• Task goal: Without any pictures, retype exactly the lines that begin at the one holding "553x508 pixels. At" and end at the last line of the data below.

• Data for this task:
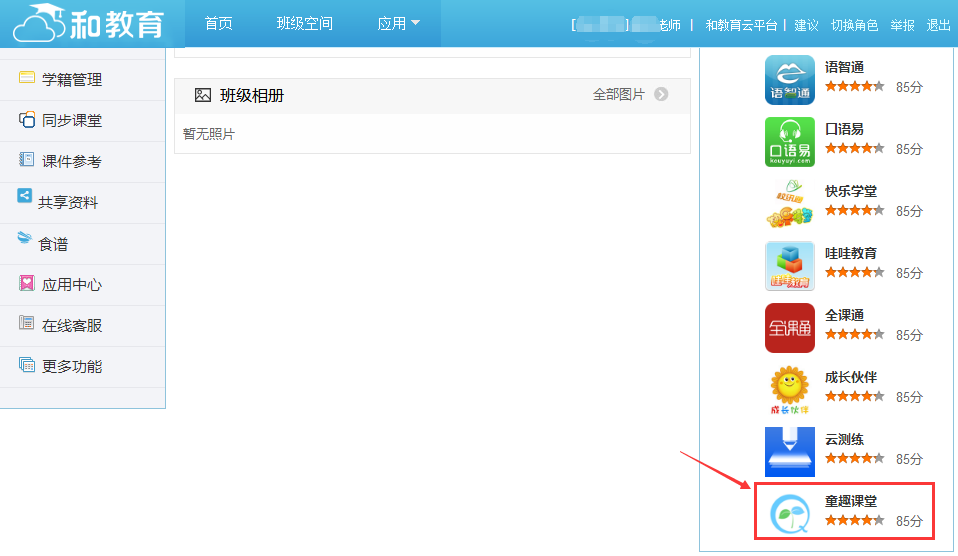Open 更多功能 in the sidebar
The image size is (958, 556).
point(71,367)

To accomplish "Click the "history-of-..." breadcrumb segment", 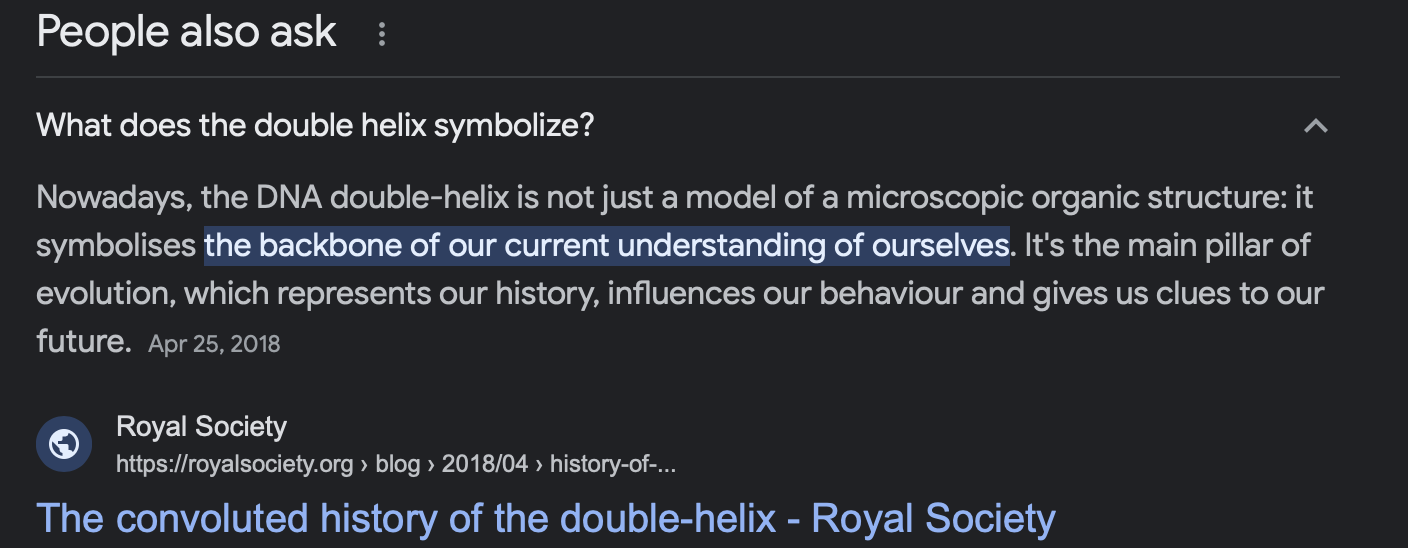I will (x=613, y=464).
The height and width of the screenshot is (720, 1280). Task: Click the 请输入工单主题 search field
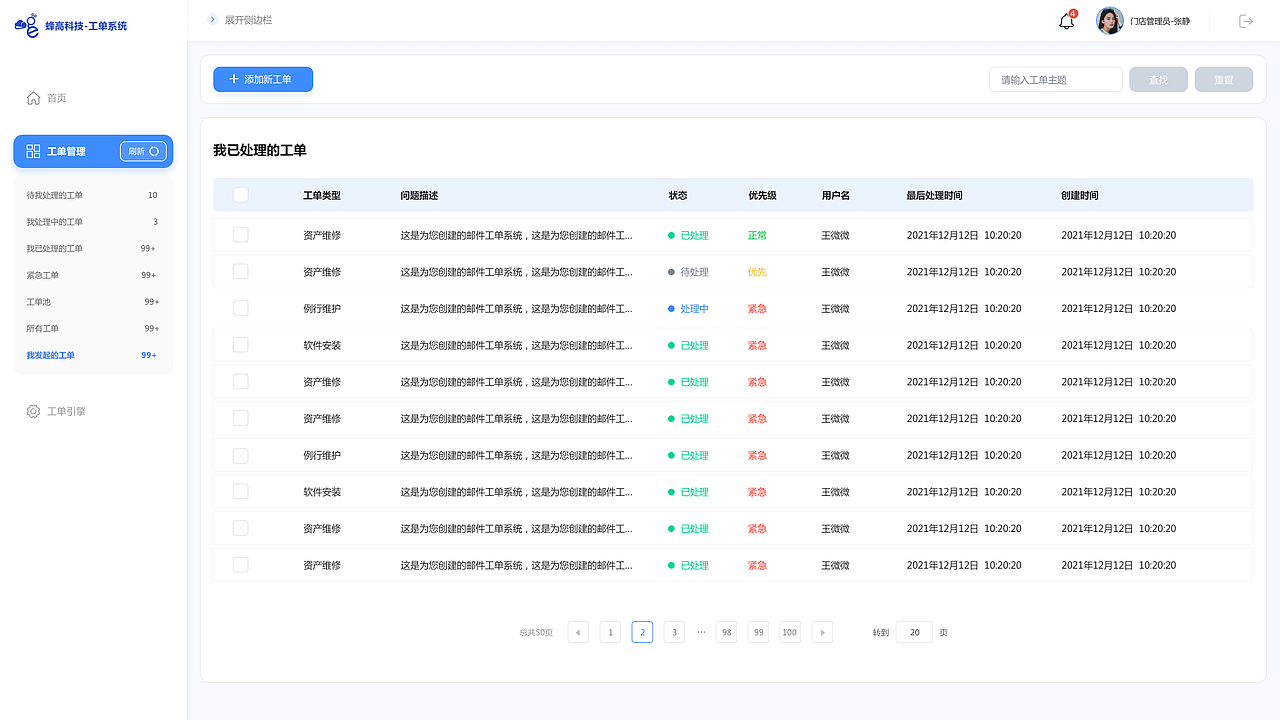[1055, 80]
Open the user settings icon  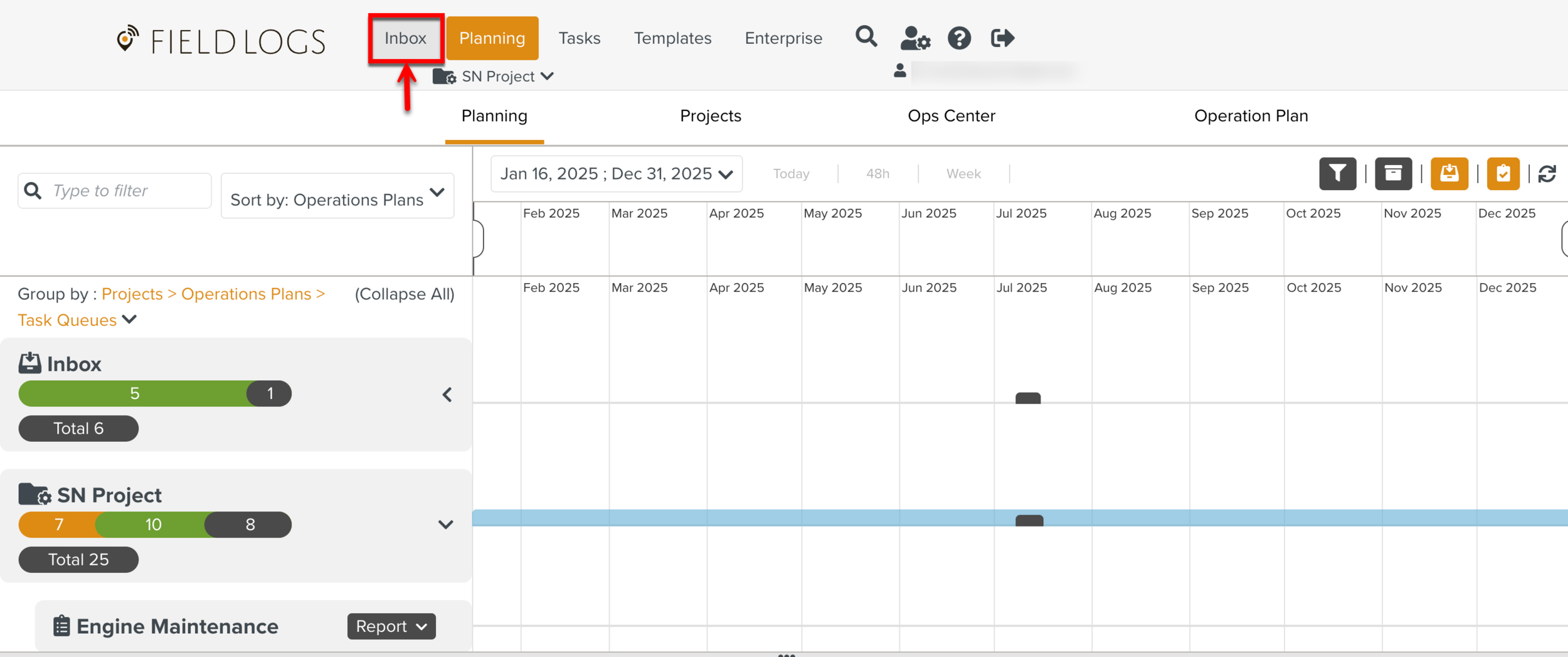tap(914, 38)
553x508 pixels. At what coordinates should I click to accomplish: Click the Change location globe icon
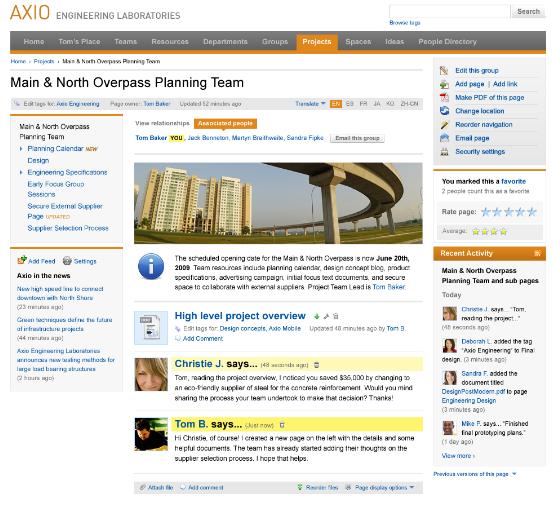444,111
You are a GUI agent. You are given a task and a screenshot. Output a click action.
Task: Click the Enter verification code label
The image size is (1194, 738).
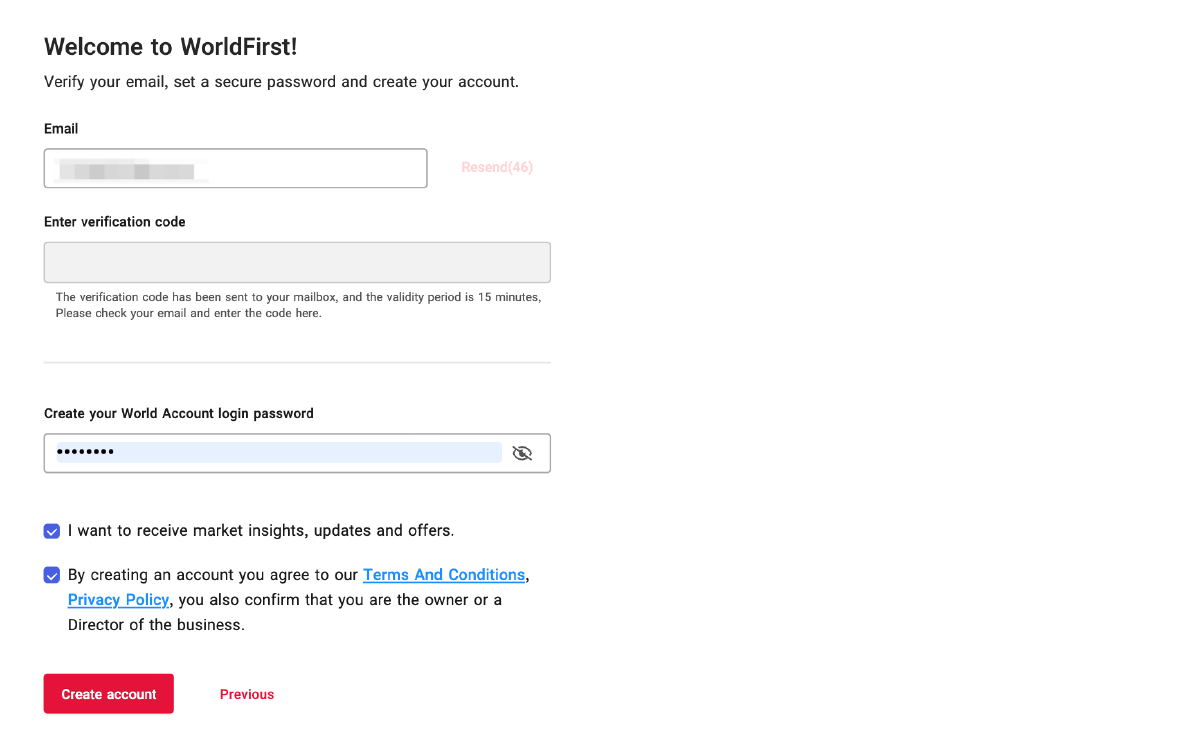click(115, 222)
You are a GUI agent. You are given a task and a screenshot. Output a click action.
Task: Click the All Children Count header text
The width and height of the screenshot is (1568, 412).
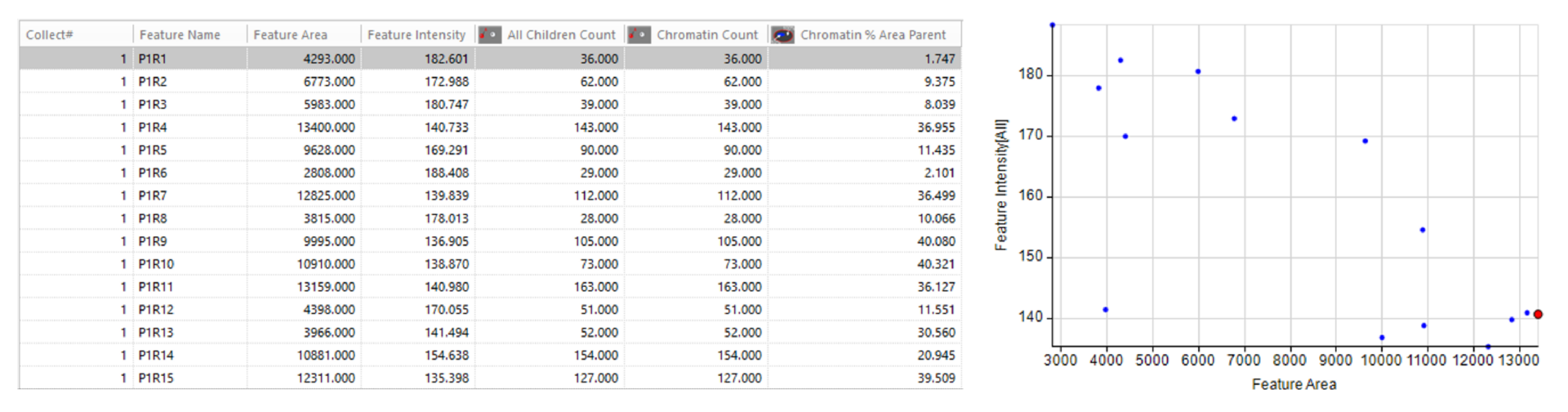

• Result:
553x508 pixels. At what coordinates should I click to accomplish: Click the Change location globe icon
444,111
You are a GUI agent. You are given a task and a screenshot. Output a click action.
Task: Click the Enter verification code label
The image size is (1194, 738).
click(115, 222)
You are a GUI agent. You are given a task and a screenshot. Output a click action.
Task: Click the All Children Count header text
The width and height of the screenshot is (1568, 412).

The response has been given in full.